-------- Data in this exercise --------
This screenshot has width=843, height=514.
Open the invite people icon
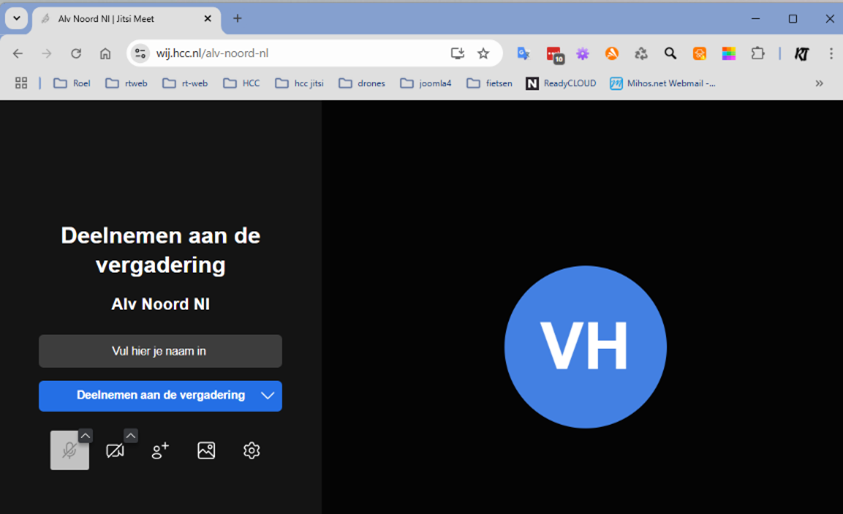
--------
-------- Data in this exercise --------
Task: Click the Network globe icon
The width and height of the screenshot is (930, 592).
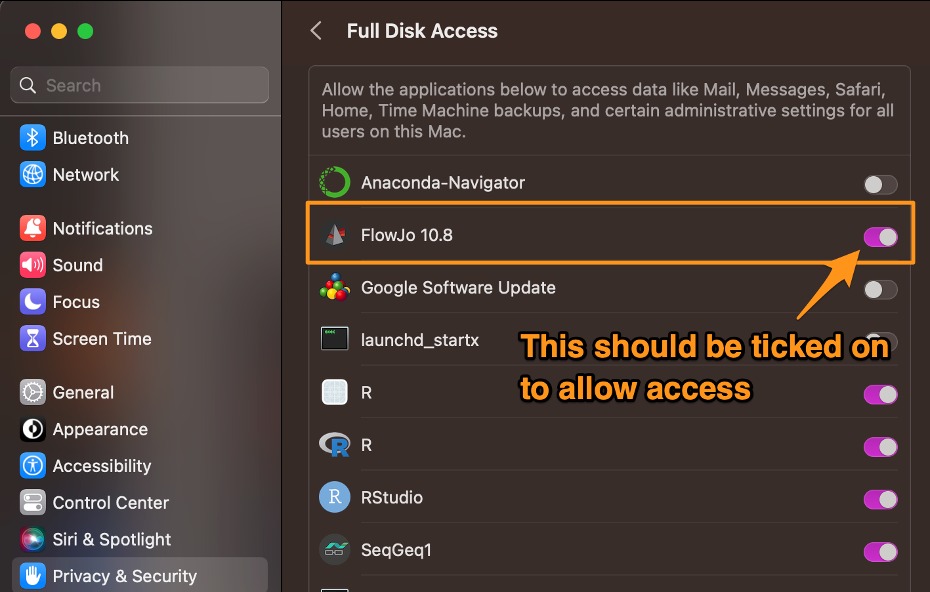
--------
-------- Data in this exercise --------
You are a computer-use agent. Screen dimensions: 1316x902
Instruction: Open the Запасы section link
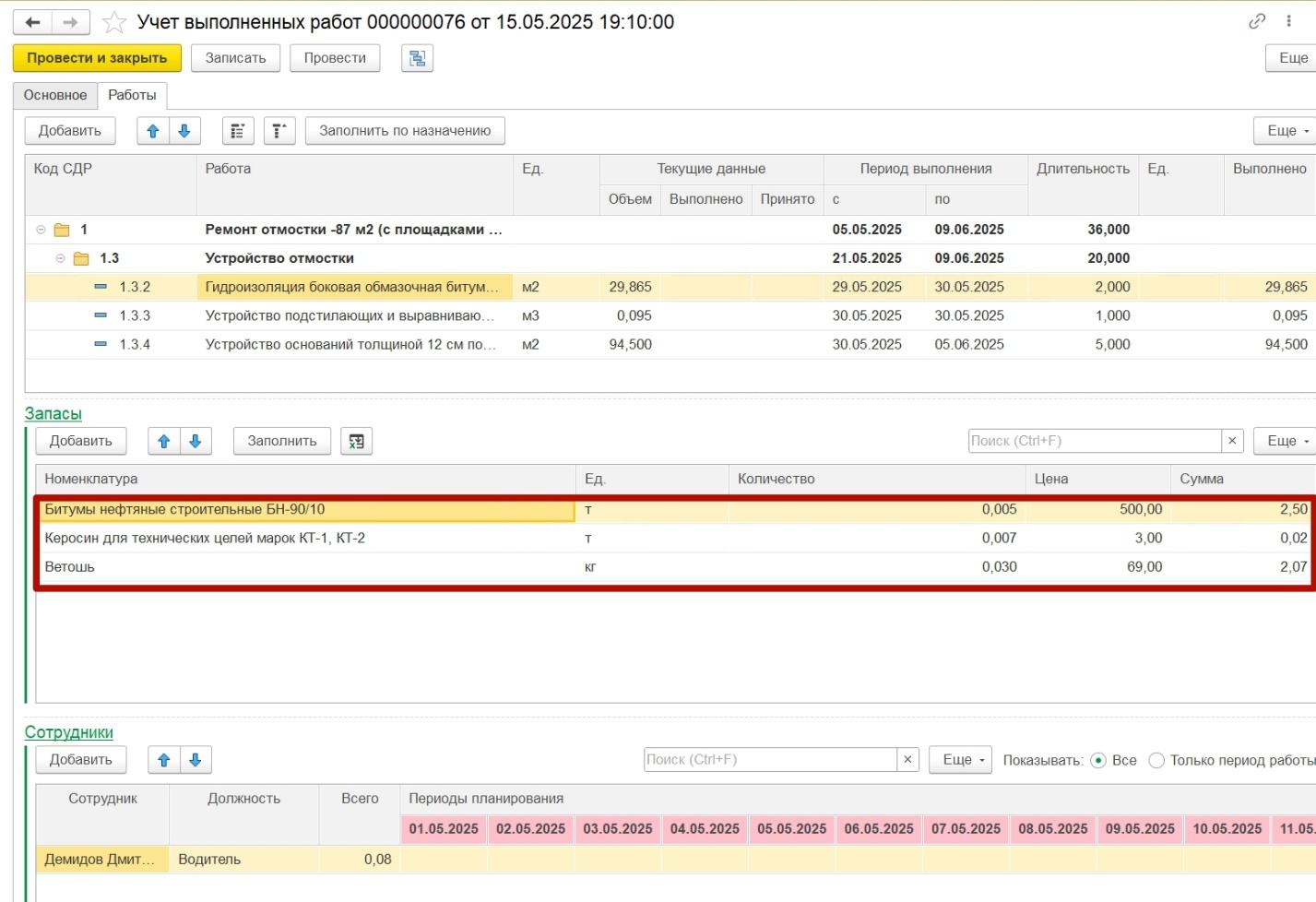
--------
- Problem requirements: The answer is the run of lines above from the line containing "You are a computer-use" through the line containing "Instruction: Open the Запасы section link", copied exactly and alone.

- Final answer:
You are a computer-use agent. Screen dimensions: 1316x902
Instruction: Open the Запасы section link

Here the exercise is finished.